One of the inferences from the present study is that, diabetic patients with high HbA1c levels who have developed retinopathy with visual loss, cannot well examine their feet daily and are dependent on other persons at home. It should also be noted that visual impairment is one of the risk factors for the development of diabetic foot ulcer. Therefore, diabetic patients at risk for foot lesions and their relatives must be educated about risk factors and the importance of foot care [3].

Also there is a need for multidisciplinary team including the diabetologist, the Podiatrist, the vascular surgeon, the radiologist, ophthalmologist and the infectious disease specialist for better management and care for diabetic patients. The study by Malone et al have shown and emphasized the implementation of a multidisciplinary diabetic foot team [24].

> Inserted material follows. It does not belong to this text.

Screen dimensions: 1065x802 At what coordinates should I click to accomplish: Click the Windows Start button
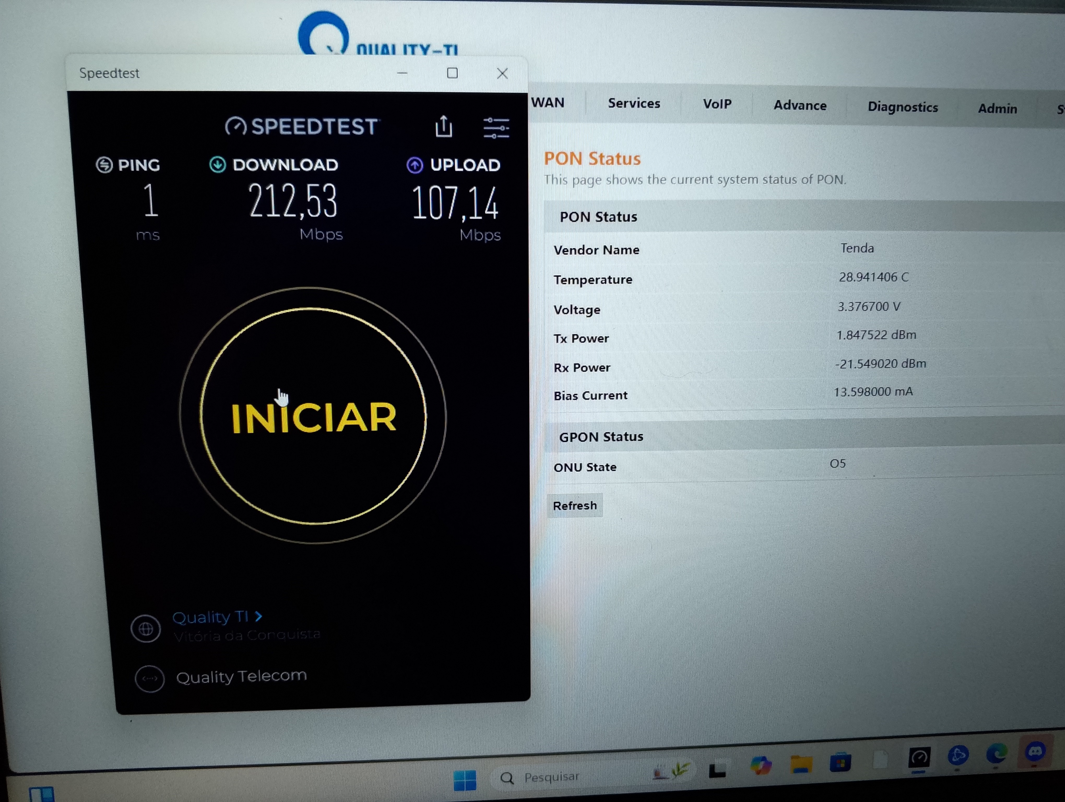(x=465, y=780)
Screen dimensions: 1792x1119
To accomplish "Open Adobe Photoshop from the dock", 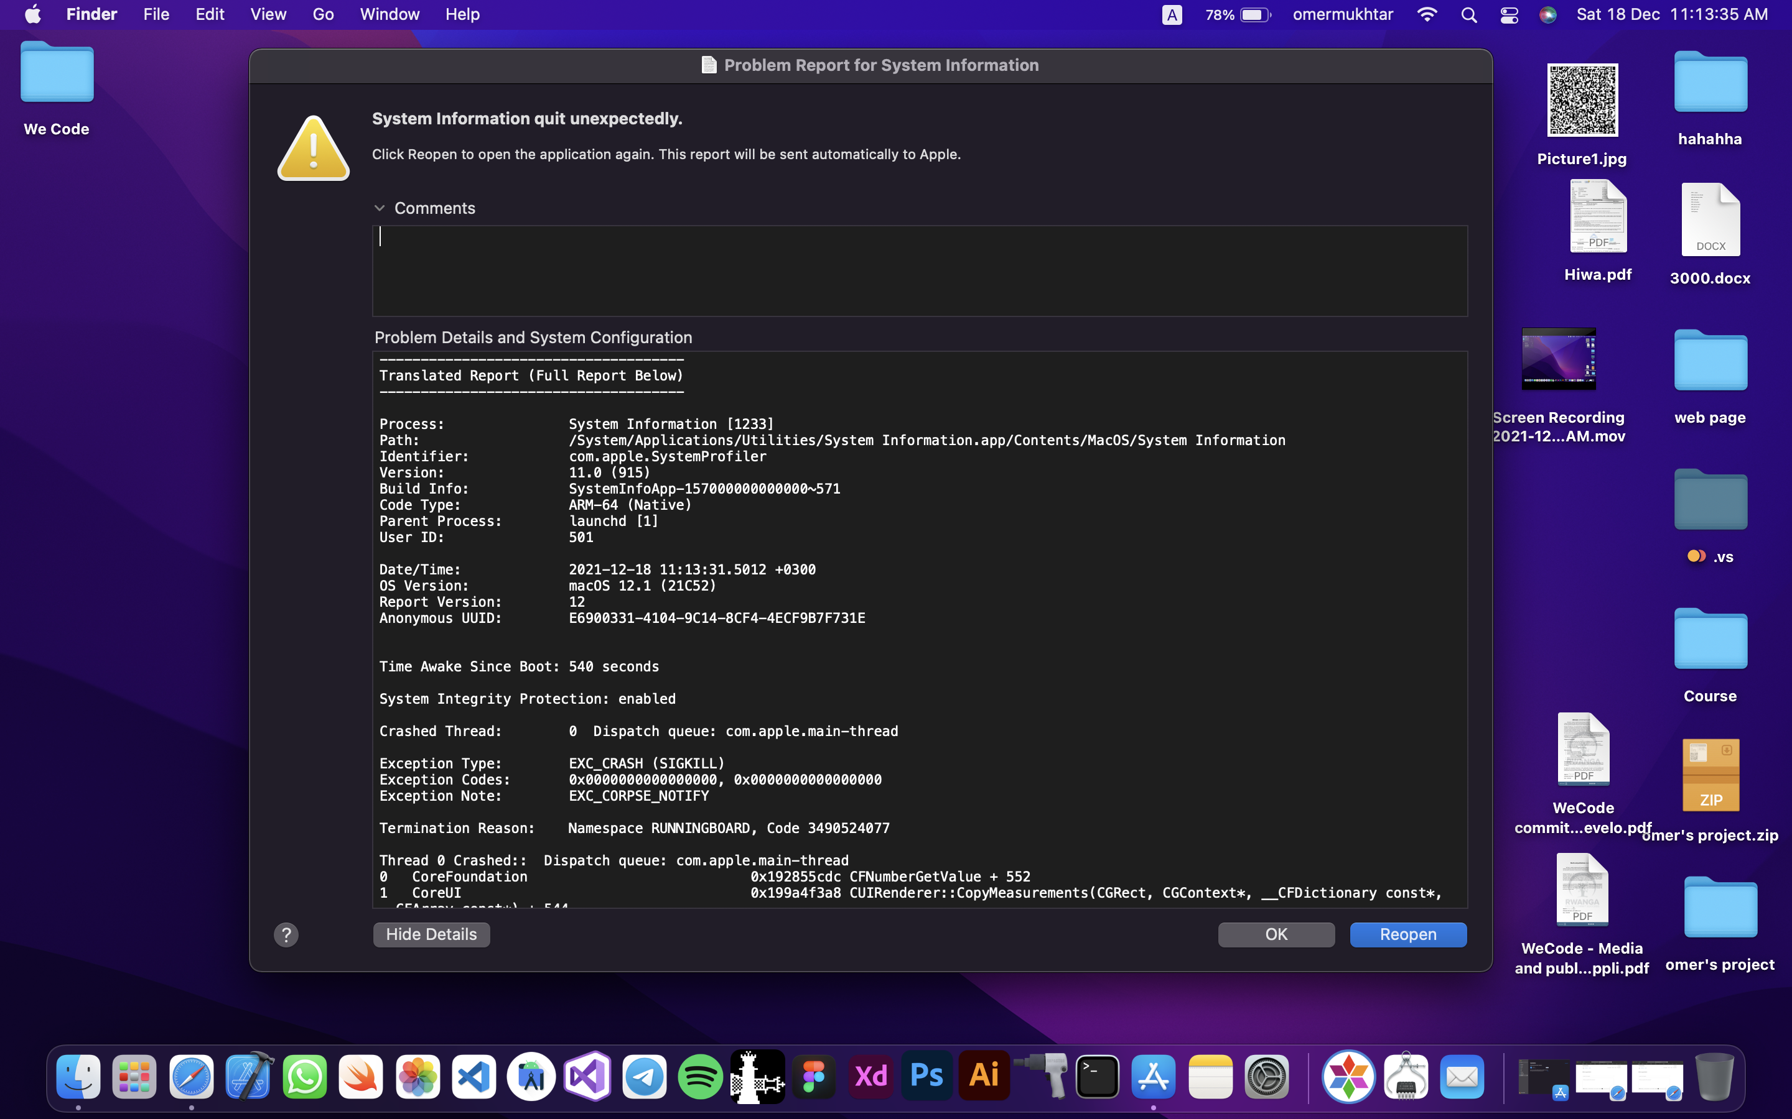I will click(926, 1077).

In the presence of diabetic neuropathy, footwear can play a critical role in the pathogenesis of foot complications. Therefore, before choosing suitable footwear and insoles for such people, their lifestyle should also be taken into account, especially with regard to their level of activity [25].

In other words, to prevent the complications, the blood sugars should be controlled to the target levels as recommended by American Diabetes Association and other associations as well. Lowering HbA1c to below or around 7% has been shown to reduce microvascular and neuropathic complications of type-1 and type-2 diabetes [16].

Figure 1. Box plots showing relationship of HbA1c with retinopathy, neuropathy and associated sensory problems.


A strong association was found between HbA1c and diabetic microvascular complications i.e., neuropathy leading to high risk diabetic foot and retinopathy. These associations suggest the need for earlier diagnosis of these devastating complications and predicting their severity.

For proper planning of a public health program, evidencebased information is crucial. Our study although hospital-based, provided information that would be useful for the Prevention of Blindness program of this region, as well as for proper combined screening for DPN patients in relation to HbA1c. The limitation of this study includes a limited sample of patients visiting one institution which could have introduced health-seeking bias.